Tuesday, April 29, 2014

off the heezy fo' sheezy

the family yard.
off the heezy fo' sheezy.
headed for san diego.
that's what they said.

Monday, April 28, 2014

falling on green grass

stormy weather can be the best medicine.
for when you're feeling stormy inside.
like it makes your mood feel not so bad,
but cozy instead.
like you have the right to grump around
while you try to wake up.
 especially on monday,
when everyone wakes up on the wrong side of the bed.
thank goodness for snow
falling on green grass.
better than coffee.
i swear:)

real men wear mermaid

growin' up with a big sis means working at yo' tool bench in yo' ariel dress.

+ + + + + + +

## ASSIGNMENT
List every post title in the blog excerpt. Rely only on the blog excerpt above.

## SOURCE DATA
+ + + + + + +

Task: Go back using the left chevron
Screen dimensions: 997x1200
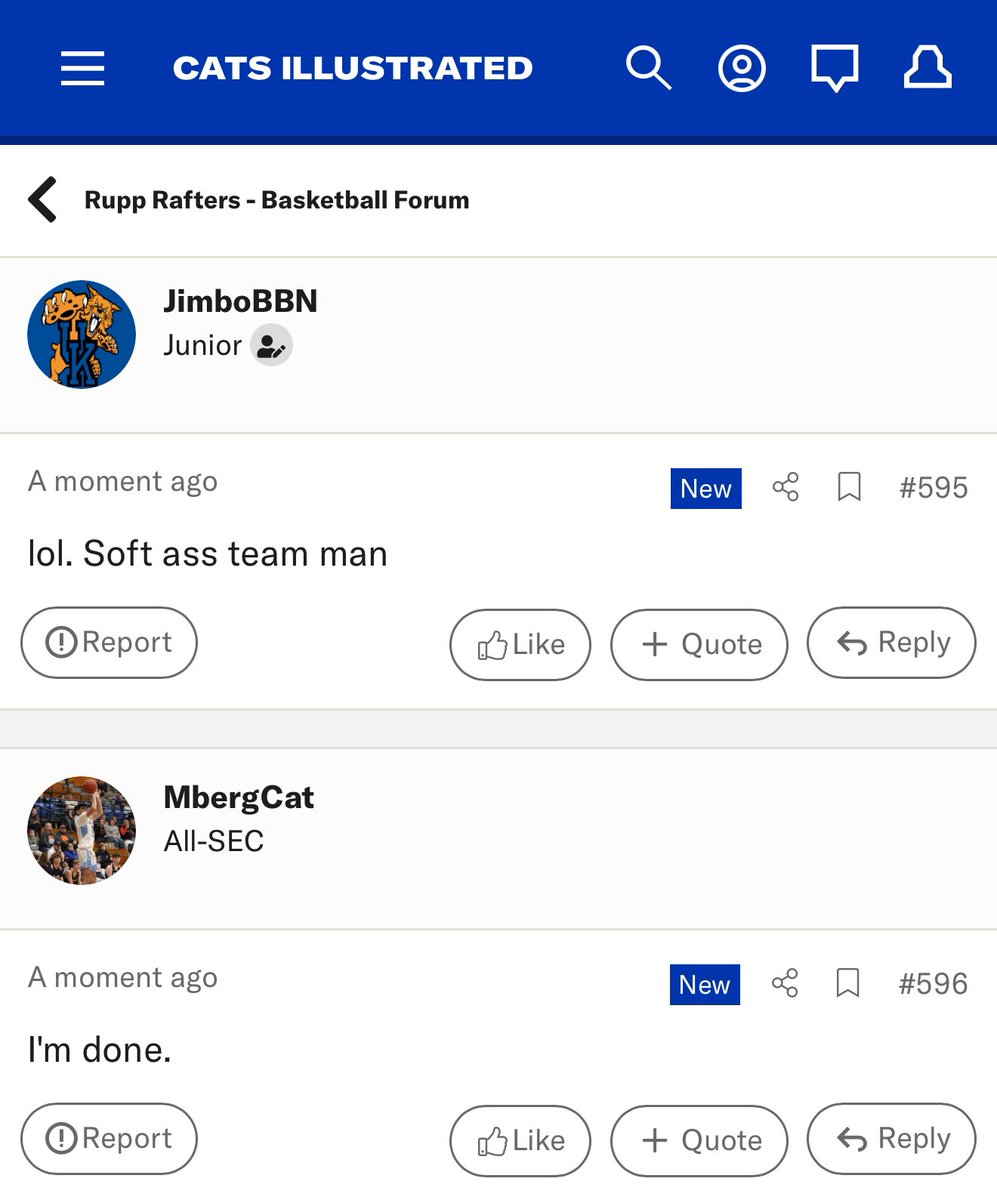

+ + + + + + +

## SOLUTION
off the heezy fo' sheezy
falling on green grass
real men wear mermaid